Pipestela terpenensis

Scientific classification
- Domain: Eukaryota
- Kingdom: Animalia
- Phylum: Porifera
- Class: Demospongiae
- Order: Axinellida
- Family: Axinellidae
- Genus: Pipestela
- Species: P. terpenensis
- Binomial name: Pipestela terpenensis (Fromont, 1993)
- Synonyms: Amphimedon terpenensis Fromont, 1993 Cymbastela terpenensis (Fromont, 1993)

= Pipestela terpenensis =

- Authority: (Fromont, 1993)
- Synonyms: Amphimedon terpenensis Fromont, 1993, Cymbastela terpenensis (Fromont, 1993)

Species of sponge

Pipestela terpenensis is a species of sponge belonging to the family Axinellidae.

The species was first described in 1993 by Jane Fromont as Amphimedon terpenensis from a specimen collected at a depth of 19 m on MacGillivray Reef, Lizard Island in the Great Barrier Reef.
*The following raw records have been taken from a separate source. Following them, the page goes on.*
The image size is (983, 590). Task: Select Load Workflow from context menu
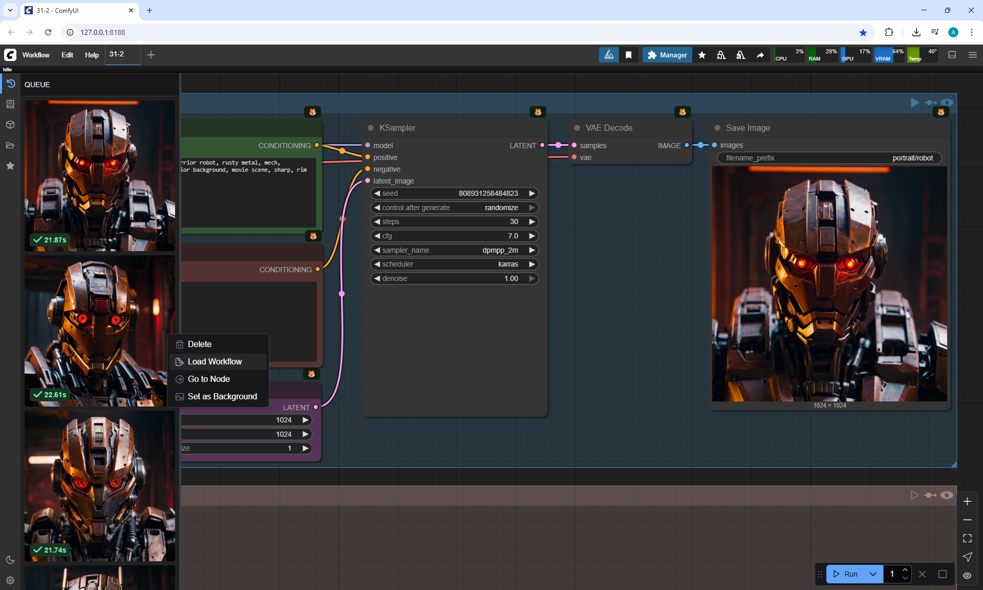215,361
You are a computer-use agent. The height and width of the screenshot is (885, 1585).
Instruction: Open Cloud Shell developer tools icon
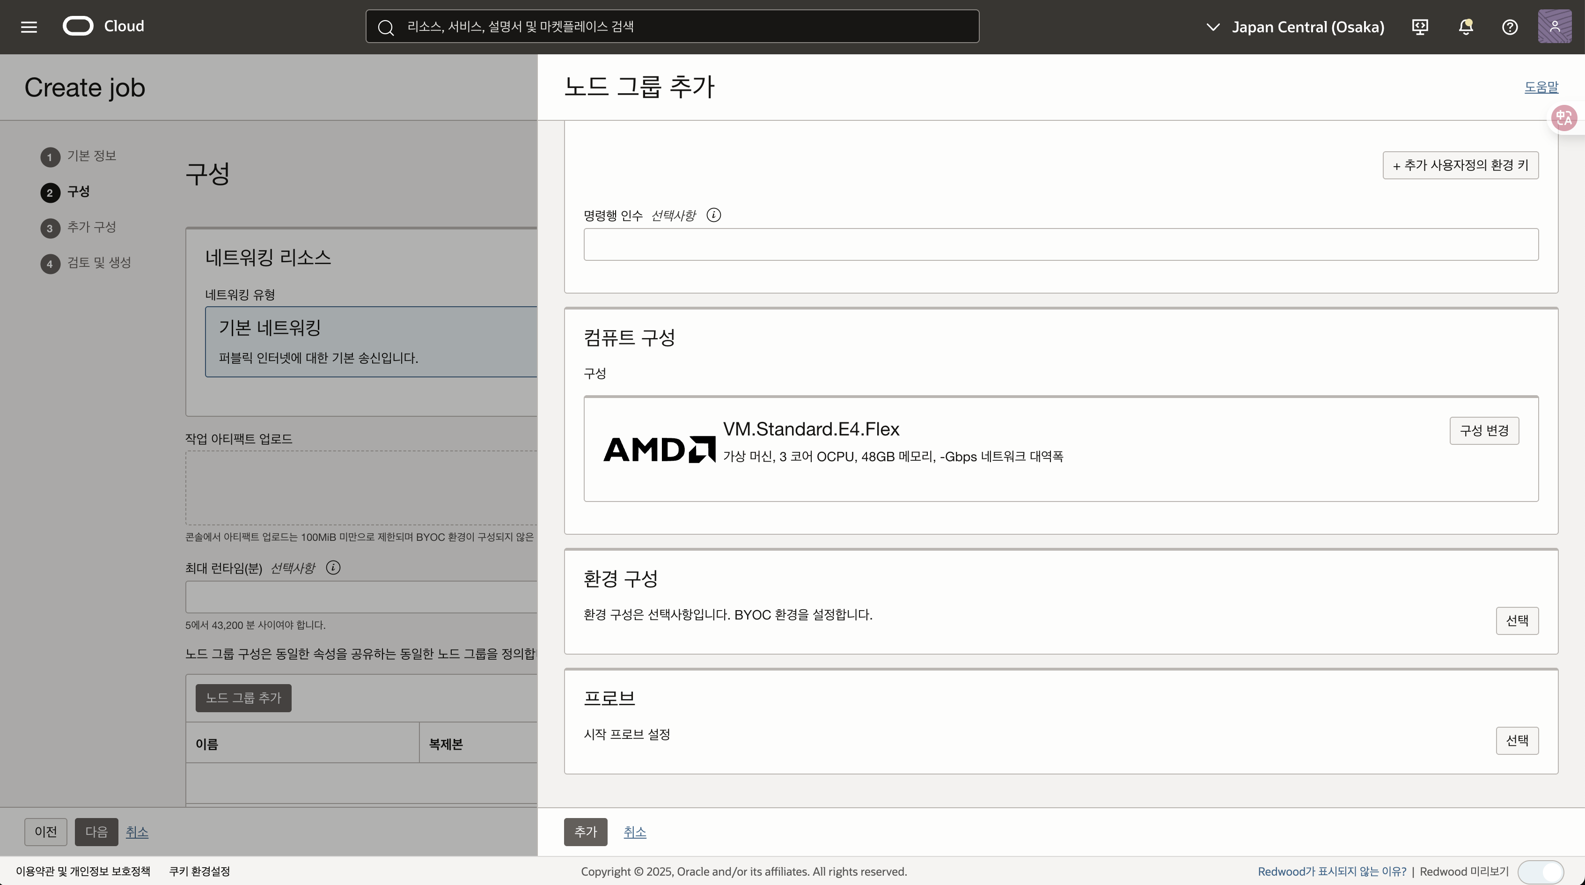click(1420, 27)

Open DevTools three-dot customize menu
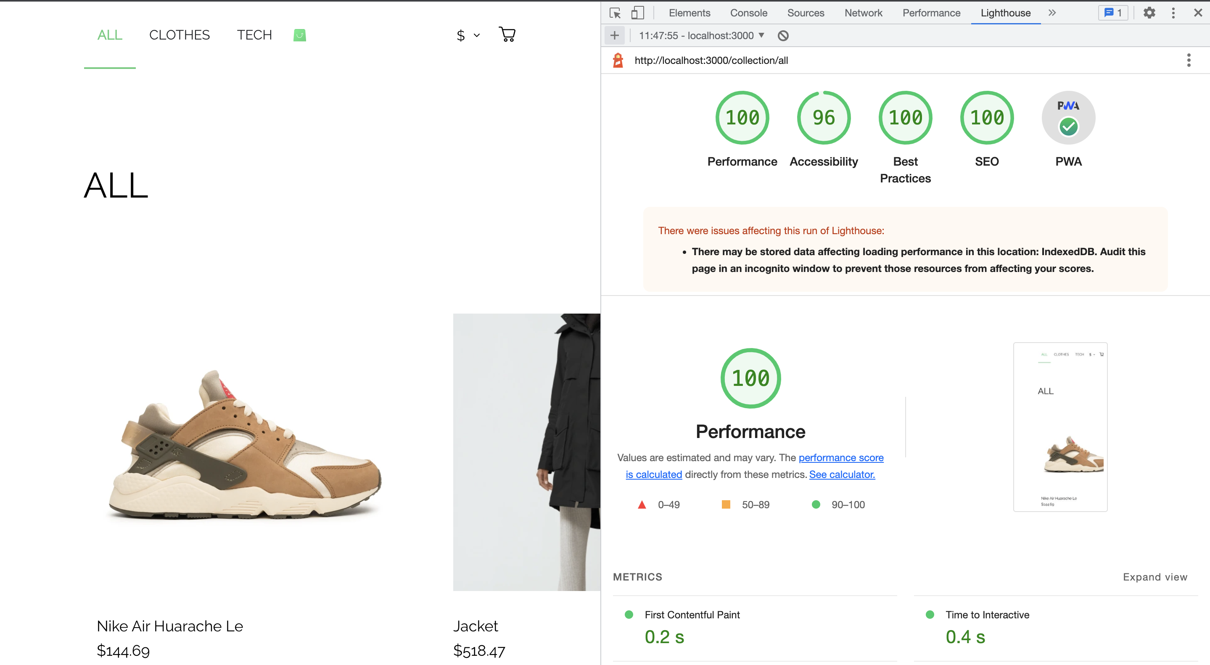[1173, 13]
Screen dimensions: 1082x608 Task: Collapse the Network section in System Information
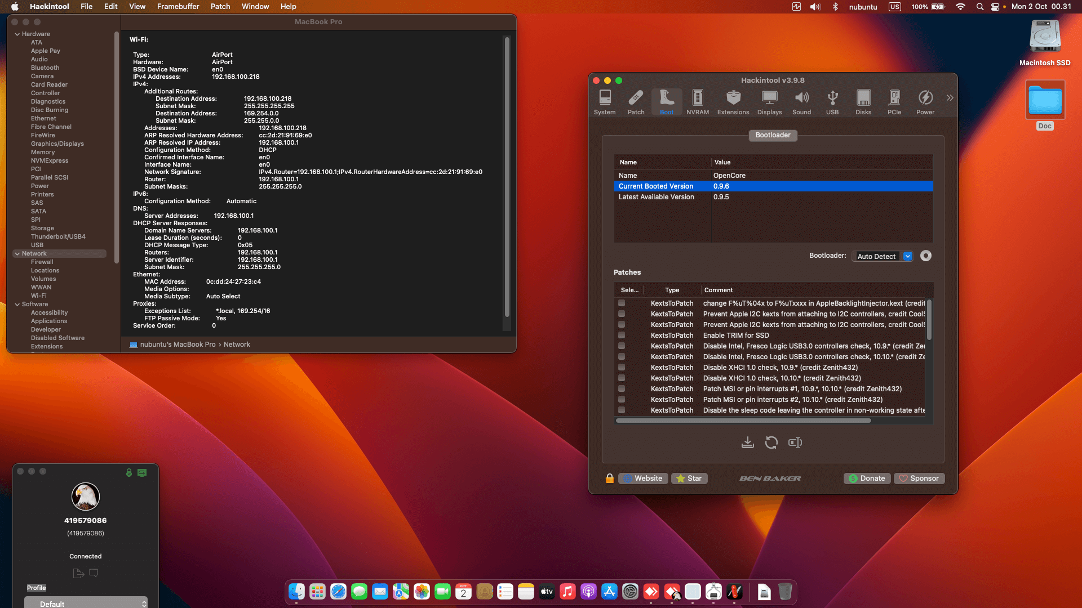point(19,253)
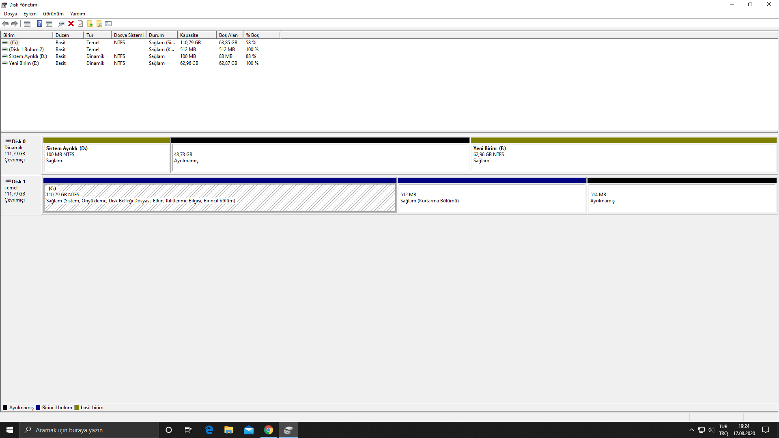Image resolution: width=779 pixels, height=438 pixels.
Task: Click the show/hide console tree icon
Action: [27, 24]
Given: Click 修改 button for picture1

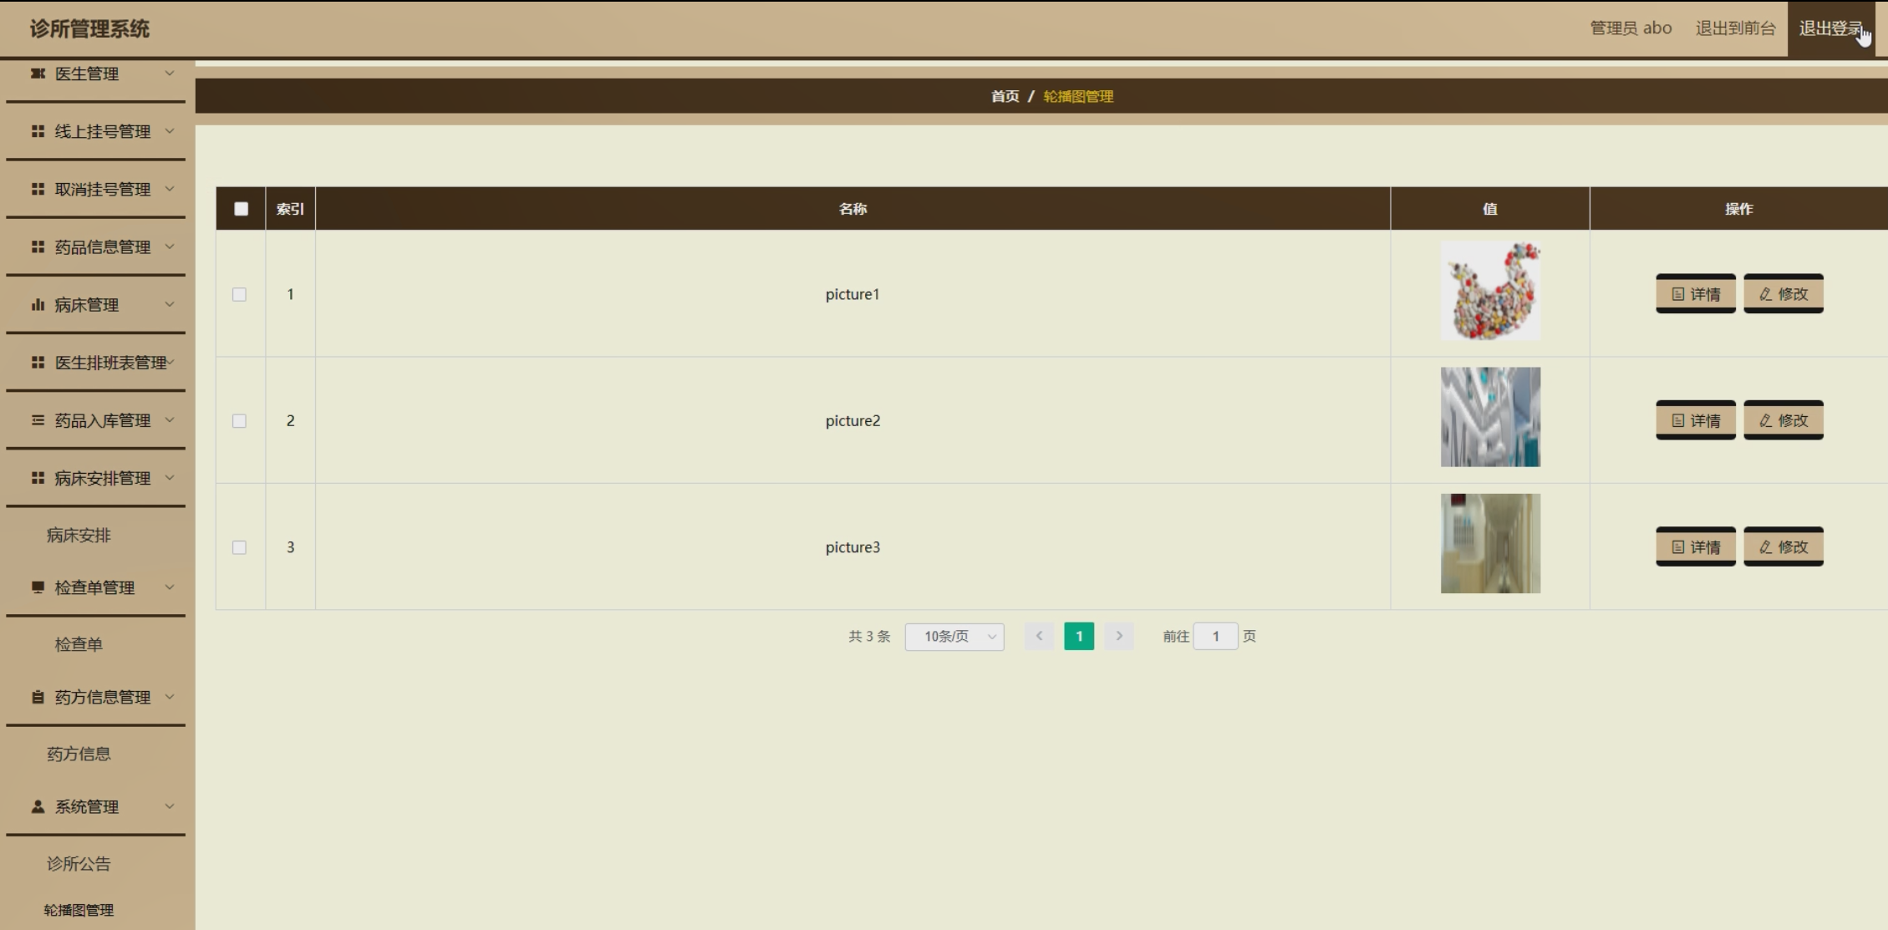Looking at the screenshot, I should (x=1783, y=294).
The species epithet, terpenensis, was given because of the large proportion of terpenes in this sponge.

== Description ==
P. terpenensis is a red-brown sponge with a thin maroon band due partially to the sponge's pigment but also to a symbiont cyanobacteria. It is tall and sometimes the branches look like flattened organ pipes.

== Habitat ==
It grows on reefs in full light, on dead coral or rock at depths of 10 to 20.